> [TEXT SECTION]
Building the Studio: Concept to Creation
I’ve talked before on the website about what led me to open Harness Creation. What happened in my personal life that led to the decision.
That’s important, of course, because there’d be no studio without it. But there’s a lot that goes in the middle of ‘I want to do this’ to an opening day or launch – and a lot of highs and lows.
So let’s run through it, shall we?
This is in no way business advice, just my retelling of what I went through.
I’ll start at the beginning: the idea for the studio wasn’t mine.
Well, not entirely. In mid to late 2020, my best friend and I started a podcast. It was his idea, and honestly I hadn’t ever actually listened to a podcast. I was working, studying, and had a YouTube channel, and that combined with the fact that I didn’t know anything about podcasts meant that my friend, Nic, was really the brains behind that whole operation.
He had a vision, to create a weekly pop culture catch up podcast. He and I have a great relationship, talk nonsense to each other all the time, have opinions we have no right having – and both have a bit of pop culture knowledge. Nic’s knowledge is extremely broad – he knows something about everything. I often have not heard or seen or watched something that is considered a culture staple – for example, I didn’t watch Star Wars until my last year of High School. But I have deep knowledge of certain things, because of my writing and my degree, and so it seemed like a perfect combination.
All of that is to say: Nic and I knew we wanted our podcast to be good, but I had no idea how to go about that.
Nic is the one that found a small podcast studio here in Brisbane. It was cheap, only $25/hr, cheaper if we booked a package, so we did. Booked a twelve week package, and so in we went, every week for twelve weeks.

(Records from a collection)
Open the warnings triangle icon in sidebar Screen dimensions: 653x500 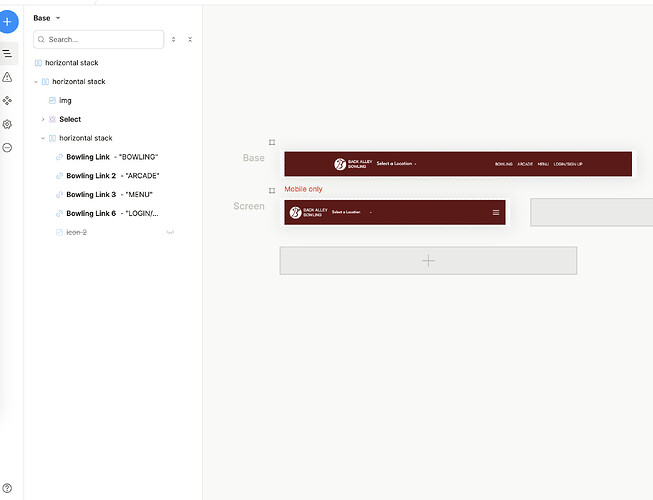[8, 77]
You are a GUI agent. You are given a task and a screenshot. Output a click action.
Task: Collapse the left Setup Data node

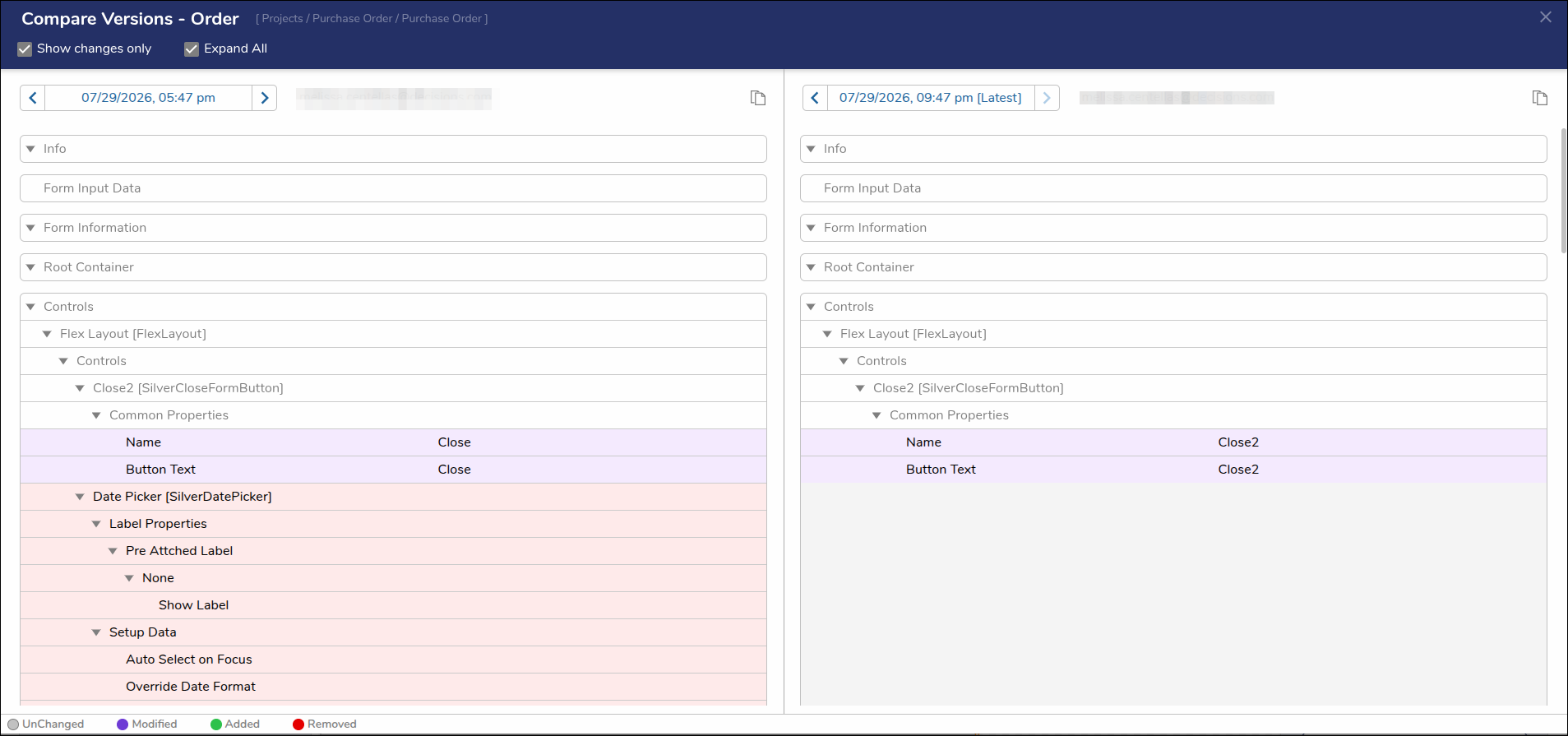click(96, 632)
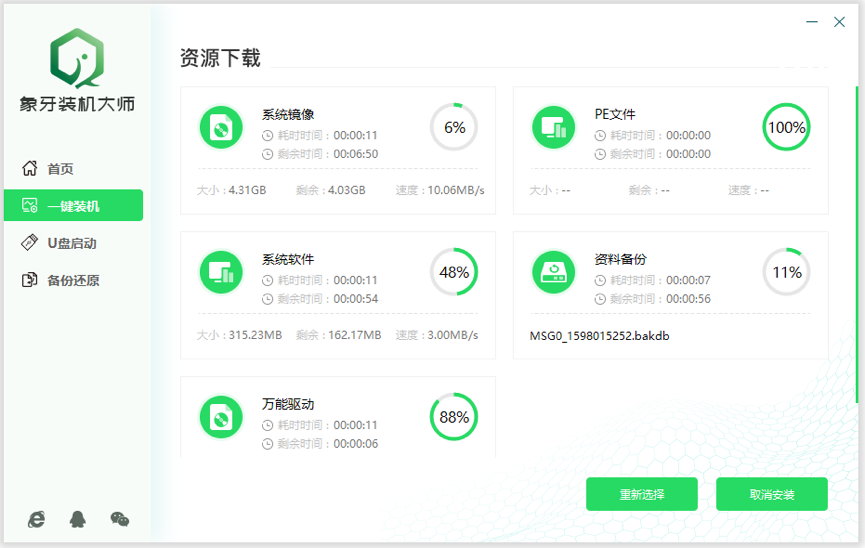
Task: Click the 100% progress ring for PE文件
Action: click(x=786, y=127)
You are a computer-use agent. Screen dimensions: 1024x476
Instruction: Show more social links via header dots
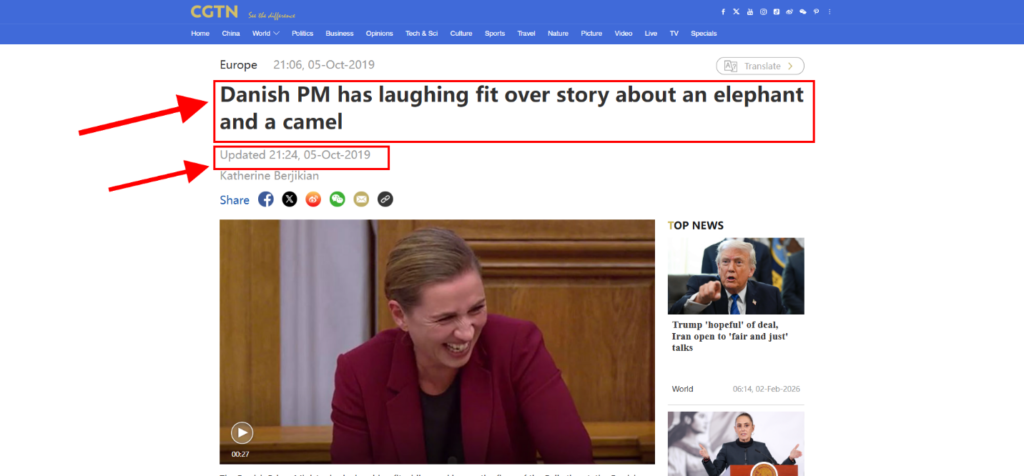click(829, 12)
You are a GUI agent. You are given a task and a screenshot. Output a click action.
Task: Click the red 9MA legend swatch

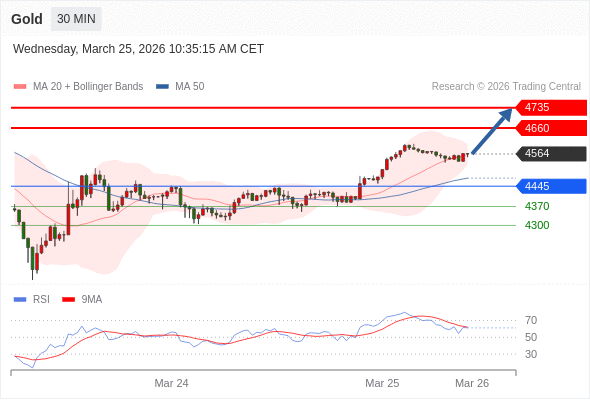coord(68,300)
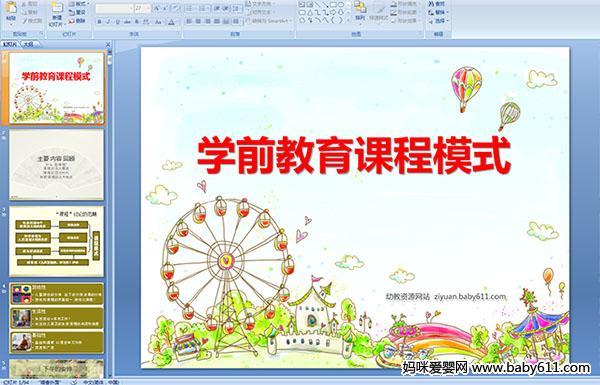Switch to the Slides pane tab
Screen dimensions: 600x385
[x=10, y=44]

> [WHAT THIS TASK INVOLVES] Return the passage of the text about building the studio from "Building the Studio: Concept" up to and including "I went through.", word for word.

> [TASK RESULT]
Building the Studio: Concept to Creation
I’ve talked before on the website about what led me to open Harness Creation. What happened in my personal life that led to the decision.
That’s important, of course, because there’d be no studio without it. But there’s a lot that goes in the middle of ‘I want to do this’ to an opening day or launch – and a lot of highs and lows.
So let’s run through it, shall we?
This is in no way business advice, just my retelling of what I went through.